Animators for these cartoons used a device called a multiplane camera, which worked as follows. A camera looked at a stack of glass planes. On each plane, the animators would draw a different layer of the scene. For example, on the back plane would be the sky, then there would be mountains on the next plane, then trees, and then the foreground characters. During filming the planes could be shifted back and forth to create parallax where the foreground planes move by more quickly than the planes further back.

This device works because it is a rough approximation to the actual 3D structure of the world. In computer vision, layer-based representations like this have been popular as a way of capturing some aspects of depth without the expense of modeling a fully 3D world; sometimes layers and other related pseudo-3D representations are called 2.5D representations.

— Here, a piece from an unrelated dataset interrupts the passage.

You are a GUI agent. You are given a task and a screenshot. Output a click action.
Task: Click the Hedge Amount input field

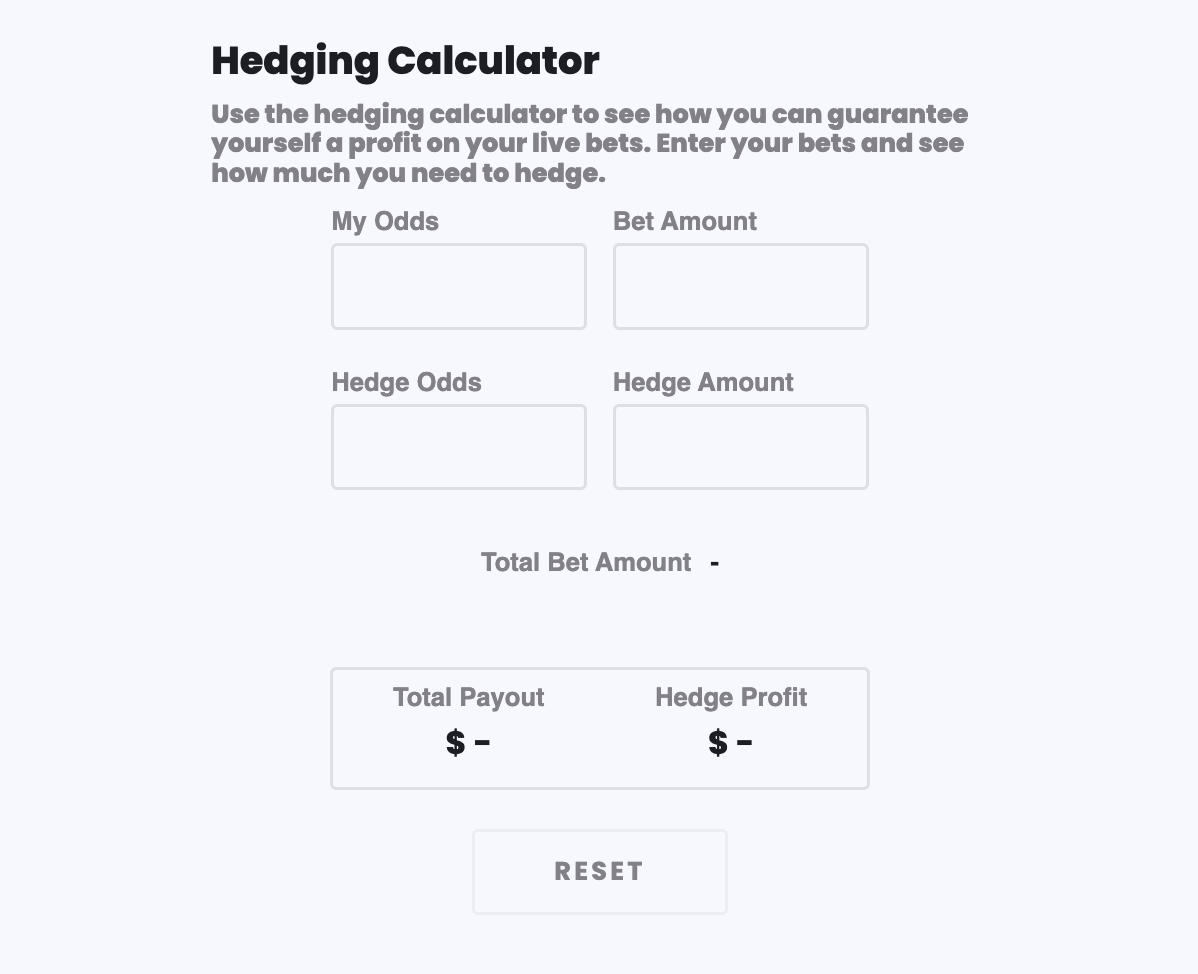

Layers are not just an approximation to true depth, but also capture geometric structure that is not well-represented by depth. Consider a pile of papers on your desk. The depth difference between one page and the next might only be a millimeter—too small to show up on standard depth sensing cameras. But the layer structure is obvious. Look back at Figure 31.2: the depth order is obvious even though you might have no idea how far apart these objects are in metric space. Layers capture ordinal structure and often this is the structure we care about; for example, if we want to pick up a piece of paper in our pile, the main thing that matters is if it is on top.

31.6 Emergent Groups

It may seem like some of the topics in this chapter are out of fashion in modern computer vision. Edge detection and bottom-up segmentation are not the workhorses they once were. But this doesn’t mean that perceptual organization is absent from current systems. These systems still see the world in terms of objects, contours, layers, and so forth, but those structures are emergent in their hidden layers rather than made explicit by human design. For example, in Figure 30.8 we observed object detectors inside a neural net trained to do colorization.

31.7 Concluding Remarks

Perceptual organization aims to represent visual content in terms of modular and disentangled elements that make subsequent processing easier. In this way, perceptual organization shares the same goal as visual representation learning, although the former deals more with discrete structures whereas the latter has focused mostly on continuous representations. These two fields evolved somewhat separately, with perceptual organization having its roots in psychology and representation learning coming more from machine learning, but these days the end result is converging in the form of vision systems that see the world in terms of objects, parts, relationships, layers, and many other useful structures.